Check out the following sections for ideas on how you can maintain social connections and reap the rewards of doing so:
16 Social Activities for Seniors
With that in mind, here are 16 things you can do to boost your social well-being:
1. Check out your local senior center.
This is a great way to find senior activities near you. Most centers have a wide range of offerings, including exercise classes, educational programs, and arts and crafts workshops. Some activities for seniors include computer classes, potluck dinners, and even special field trips. In many cases, programs at senior centers are free or have very low cost. Some centers even provide transportation for older adults who are not able to drive themselves.

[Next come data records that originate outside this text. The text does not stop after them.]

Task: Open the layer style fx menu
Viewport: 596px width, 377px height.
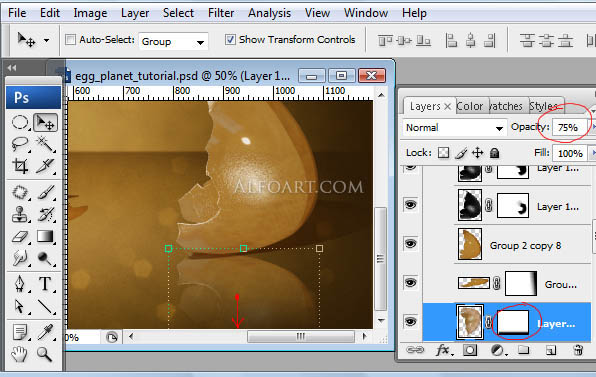Action: pyautogui.click(x=444, y=350)
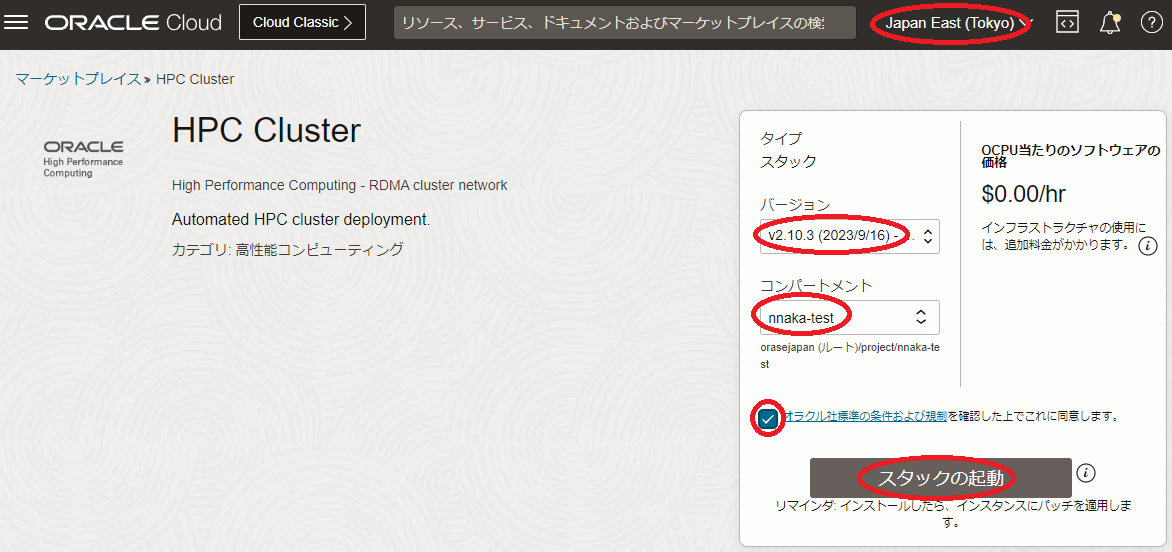
Task: Click the HPC Cluster page heading
Action: pos(266,131)
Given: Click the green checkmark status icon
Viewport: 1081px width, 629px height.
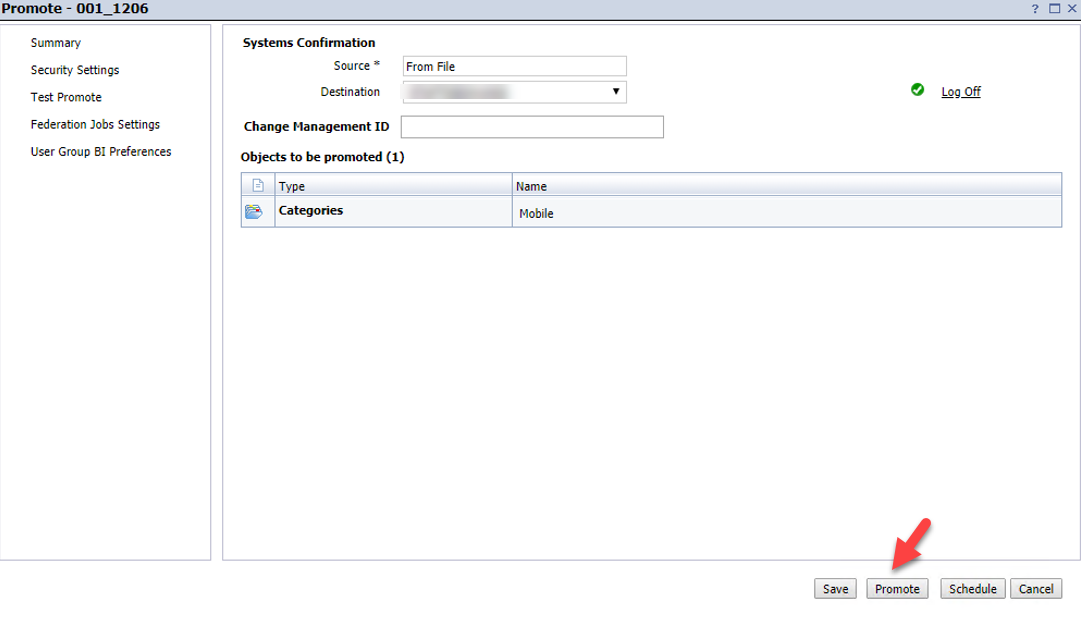Looking at the screenshot, I should point(918,91).
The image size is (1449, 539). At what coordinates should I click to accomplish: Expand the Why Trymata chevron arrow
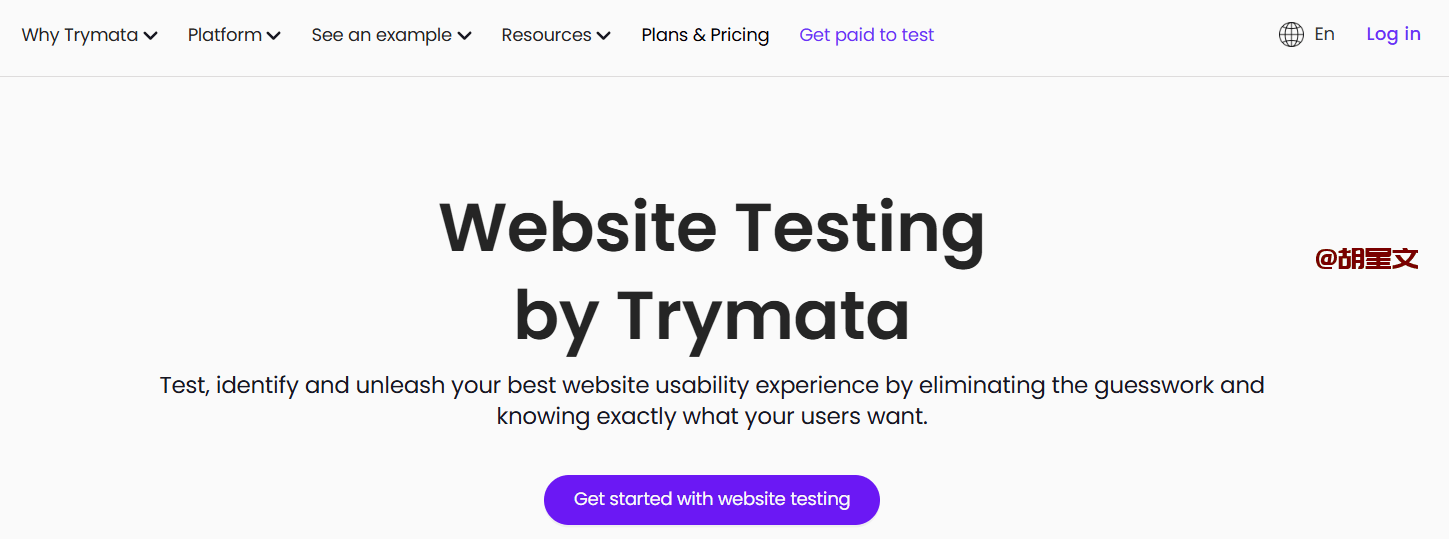pyautogui.click(x=151, y=36)
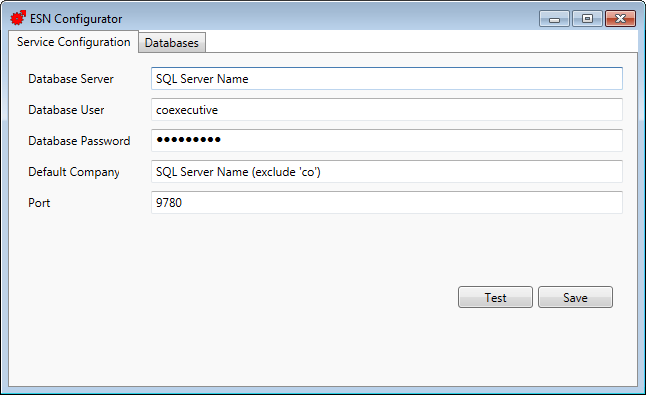The height and width of the screenshot is (395, 646).
Task: Maximize the ESN Configurator window
Action: [587, 19]
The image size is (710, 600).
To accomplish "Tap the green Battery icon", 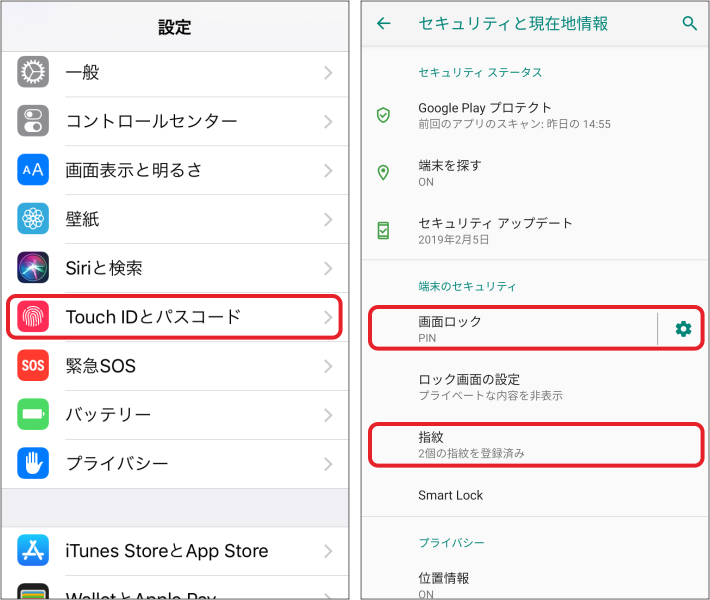I will (x=33, y=414).
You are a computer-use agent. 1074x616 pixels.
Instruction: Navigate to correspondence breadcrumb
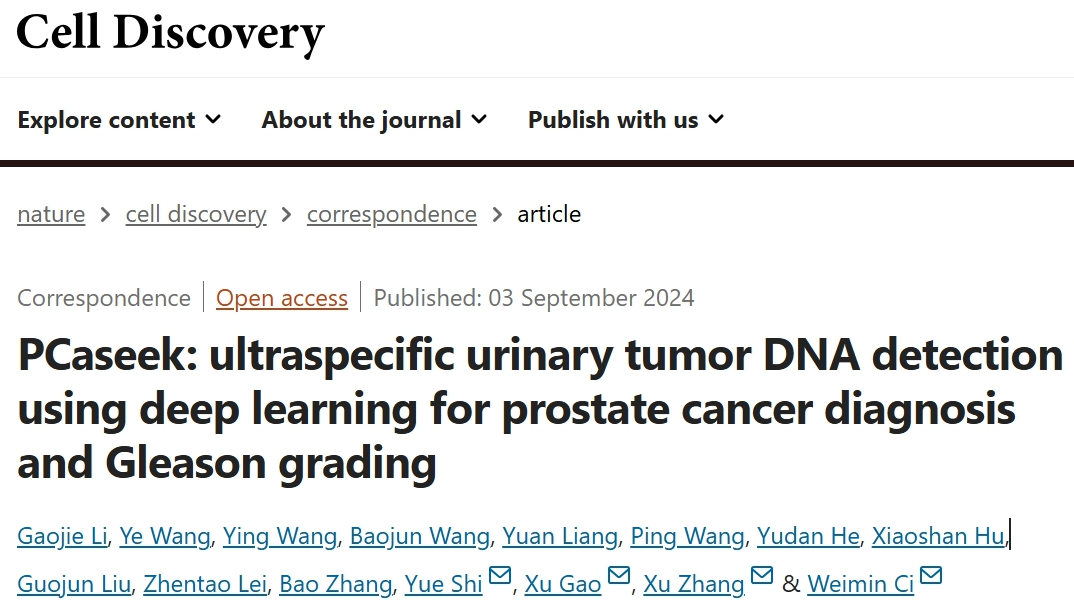pyautogui.click(x=392, y=214)
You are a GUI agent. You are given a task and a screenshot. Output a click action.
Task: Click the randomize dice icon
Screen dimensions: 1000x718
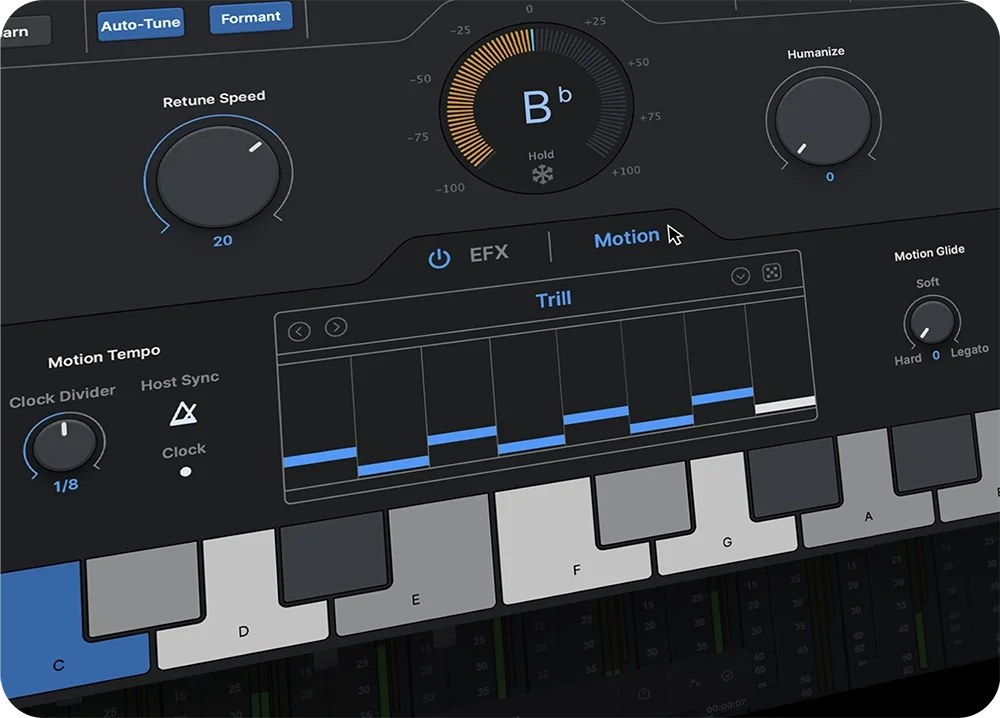(x=772, y=273)
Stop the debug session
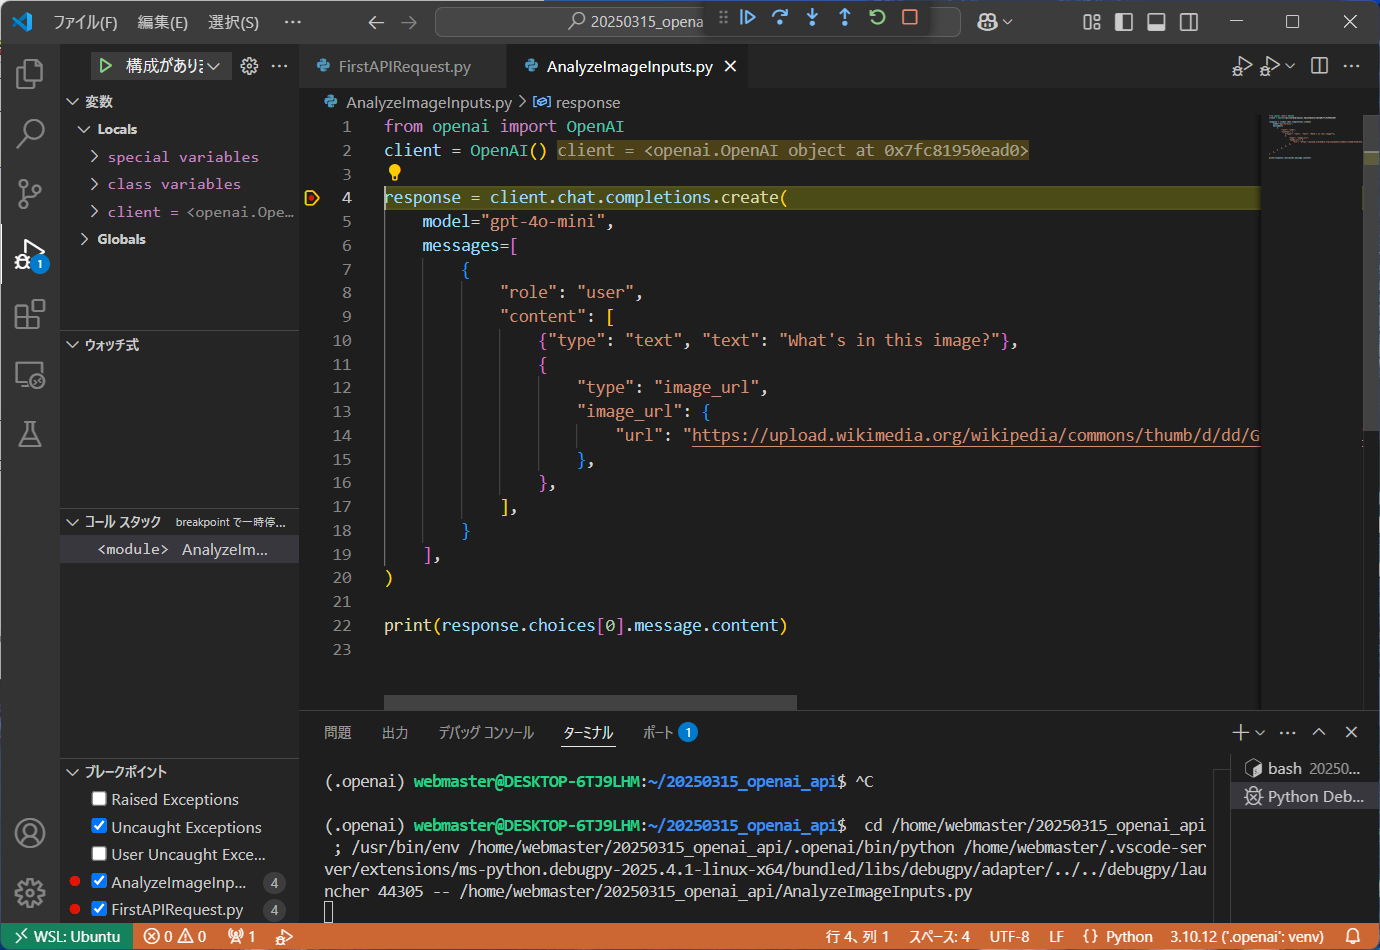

2. Join clubs for seniors in your area.
Getting involved in senior clubs near you is a fantastic way to stay socially active. There are clubs for just about anything you can imagine. Some are general interest and offer a variety of activities, while others concentrate on specific interests. For example, there may be clubs for seniors near you that focus on activities such as gardening, reading, doing crossword puzzles, playing bingo, knitting, taking photographs, or playing bridge and other card games. You might also find clubs that center around sports like golf, tennis, or baseball.
3. Sign up for exercise classes.
According to the World Health Organization, an elderly person should do at least 150 minutes of moderate aerobic exercise every week.1 Joining up with senior groups near you can be an easy way to meet that target and bond with new people at the same time. Plus, swimming, water aerobics, dance, yoga, and tai chi classes offer low-impact ways to boost your strength and flexibility, improve your balance, and prevent falls.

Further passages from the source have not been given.